WHAT YOU ARE ASKED TO DO
Word for word, write the records out again, but omit each picture.

Saved data entries
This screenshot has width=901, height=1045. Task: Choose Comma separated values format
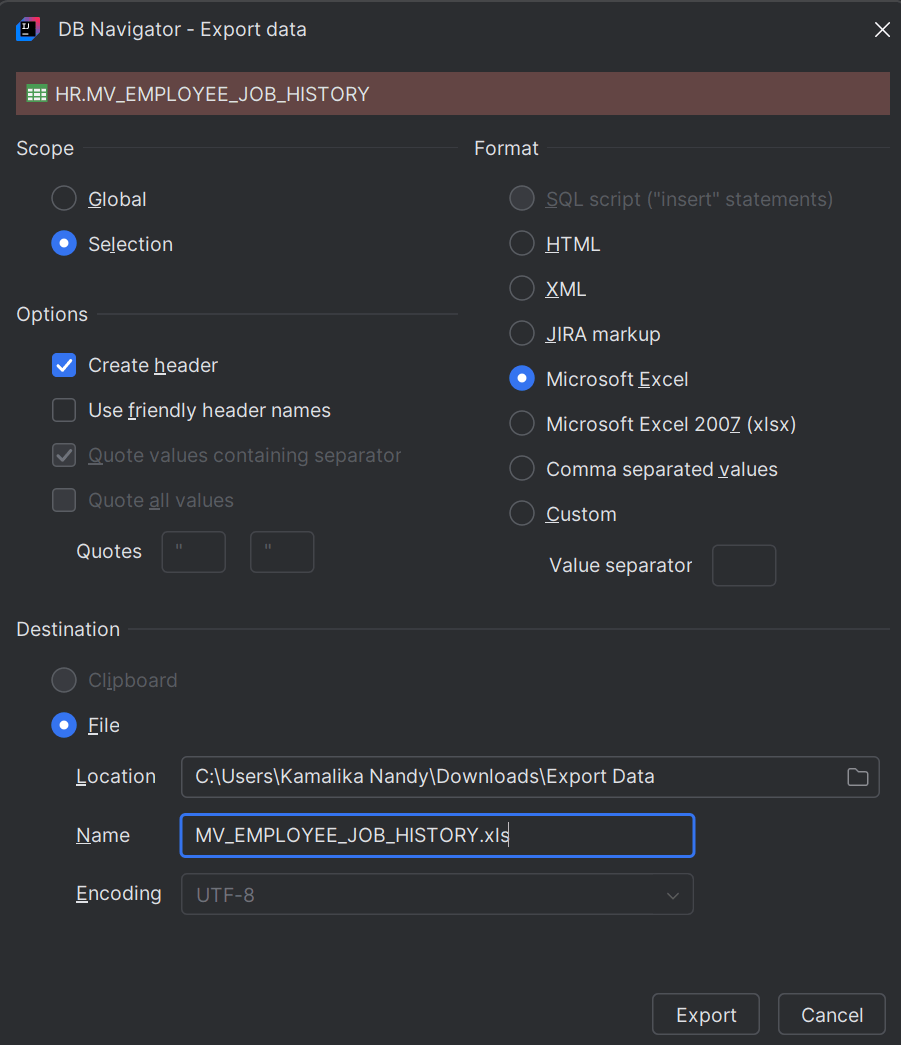[x=521, y=468]
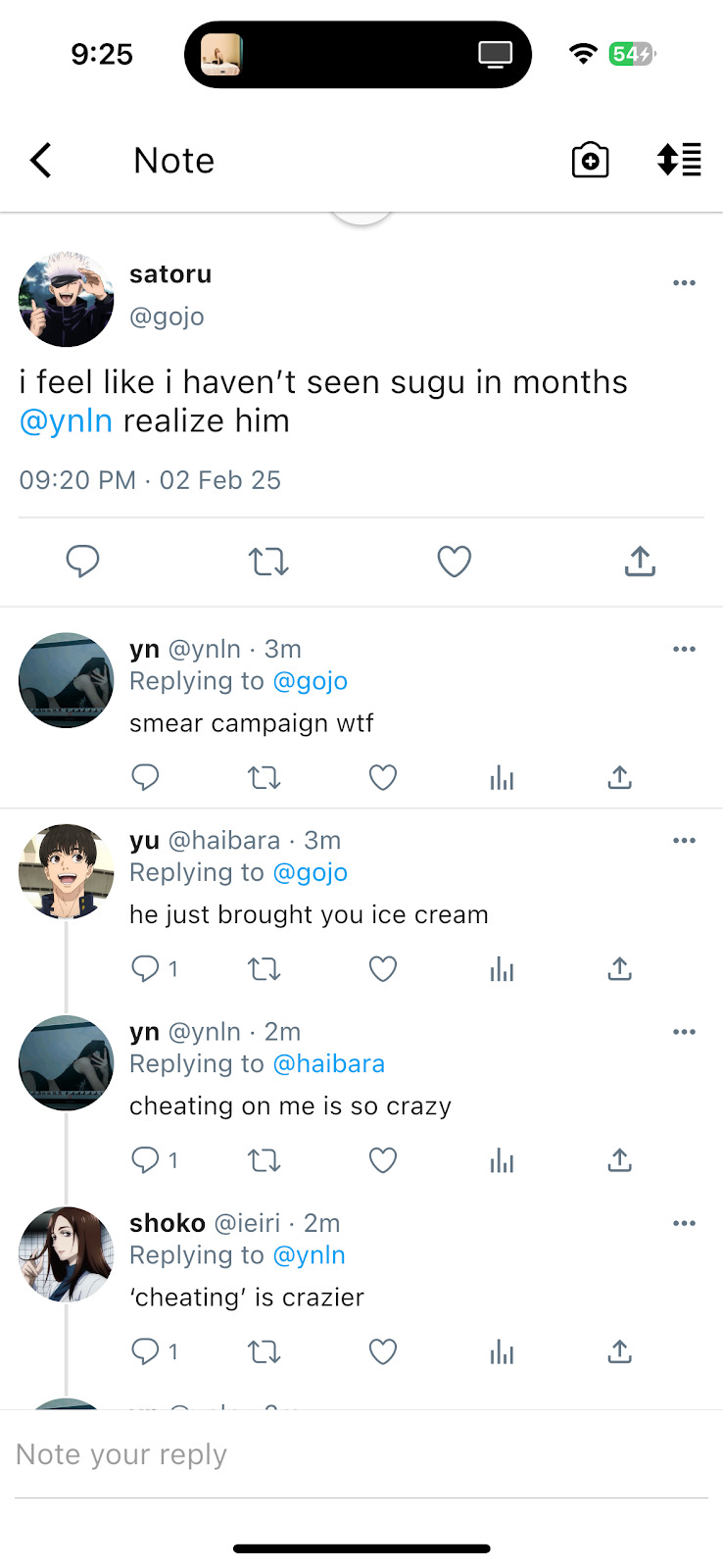Reply to satoru's main post
Screen dimensions: 723x1568
click(x=82, y=562)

EXERCISE SOLUTION
This screenshot has width=901, height=1045. Task: Choose Comma separated values format
[x=521, y=468]
Reply to satoru's main post
Screen dimensions: 723x1568
click(x=82, y=562)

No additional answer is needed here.